La Financière Responsable is a specialist ESG asset manager with an award-winning approach to integrating financial and extra financial analysis. Investors and analysts are sometimes unsure as to what constitutes extra financial information, and how it should be interpreted. Drawing from its Ecosocial Footprint (Empreinte Ecosociale®) database, LFR is publishing a series of Blogs showing how selected ESG indicators are defined, what they represent and how they are interpreted. LFR is also ready to engage with interested parties on any aspect of this analysis.
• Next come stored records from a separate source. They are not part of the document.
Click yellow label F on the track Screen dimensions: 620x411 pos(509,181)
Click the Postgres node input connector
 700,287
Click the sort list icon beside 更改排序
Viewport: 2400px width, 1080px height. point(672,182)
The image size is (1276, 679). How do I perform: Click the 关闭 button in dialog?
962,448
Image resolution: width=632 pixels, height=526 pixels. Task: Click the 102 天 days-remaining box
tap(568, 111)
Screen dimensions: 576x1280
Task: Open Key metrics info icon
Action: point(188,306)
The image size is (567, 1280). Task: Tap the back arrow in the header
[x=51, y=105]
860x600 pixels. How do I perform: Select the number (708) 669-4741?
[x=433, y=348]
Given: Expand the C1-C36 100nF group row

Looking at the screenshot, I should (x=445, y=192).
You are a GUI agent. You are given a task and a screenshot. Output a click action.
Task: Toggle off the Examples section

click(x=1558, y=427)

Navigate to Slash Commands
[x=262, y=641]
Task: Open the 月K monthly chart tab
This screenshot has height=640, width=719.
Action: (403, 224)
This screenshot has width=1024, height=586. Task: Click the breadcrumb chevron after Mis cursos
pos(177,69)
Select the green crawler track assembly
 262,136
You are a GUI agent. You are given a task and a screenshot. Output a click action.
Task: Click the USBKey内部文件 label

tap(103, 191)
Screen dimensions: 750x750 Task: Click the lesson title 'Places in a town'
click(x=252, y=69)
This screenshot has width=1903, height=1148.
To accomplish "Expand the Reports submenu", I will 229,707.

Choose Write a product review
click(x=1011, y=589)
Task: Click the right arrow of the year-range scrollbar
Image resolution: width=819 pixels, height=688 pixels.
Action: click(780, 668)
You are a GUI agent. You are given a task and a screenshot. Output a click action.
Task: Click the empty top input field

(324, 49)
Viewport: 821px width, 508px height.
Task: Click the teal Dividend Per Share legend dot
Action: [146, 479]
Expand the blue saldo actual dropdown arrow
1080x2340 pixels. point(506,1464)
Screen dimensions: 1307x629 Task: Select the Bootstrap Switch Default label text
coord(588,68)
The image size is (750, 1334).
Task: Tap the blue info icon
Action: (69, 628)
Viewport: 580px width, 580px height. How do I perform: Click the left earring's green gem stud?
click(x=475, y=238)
Workforce Growth is one of 54 social indicators that make up the Ecosocial Footprint (Empreinte Ecosociale®) measured by La Financière Responsable. It is probably the most relevant for assessing the dynamics of corporate employment, but it is extremely complex to determine the much-discussed concept of job creation. With the large number of mergers that drive business growth, it is ultimately not possible to extract job creation from workforce growth.
LFR uses full-time equivalents at the end of the fiscal year -- selected each year, for each of the companies in the portfolio at a given date. According to INSEE, the full-time equivalent figure is the result of the division between the total number of hours worked and the average annual hours worked in full-time jobs in the economic unit, which in this case is the company. LFR obtains the figures from the company itself, which publishes them in its annual report. The five-year workforce growth rate is expressed as an annual actuarial rate.
This indicator makes it possible to assess a company for its growth dynamics and the impact that has on employment. The social practices of growth-oriented companies are a strategic asset for sustainable development. LFR pays particular attention to this, since the companies held in the LFR Euro Développement Durable Fund have experienced a very strong increase in their workforce: + 27.9% from 2010 to 2015, compared to the Eurostoxx 50 and the CAC. 40. However, we acknowledge that companies in the fund's portfolio are often smaller than those of the indices, and have a much more active employment dynamic.
Source: Ecosocial Footprint – Empreinte Ecosociale®
Workforce growth analysis can also enable a comparison of sectors and strategies of companies. In the LFR Euro Développement Durable Fund, the industry and technology sectors are clearly ahead, with an increase of + 49.7% and + 44.3% respectively between 2010 and 2015. Yet the type of strategy followed does not seem to be a differentiating factor. Indeed, the growth of the workforce between 2010 and 2015 is + 23.2% for cost leadership and + 29.3% for differentiation focus (according to Michael Porter’s classification of Generic Strategies, which describe how a company pursues competitive advantage across its chosen market scope).
All in all, the average employment growth rate of firms in a portfolio is itself a very characteristic feature of the financial management style adopted, without, of course, being an indicator of the quality of the enterprises selected.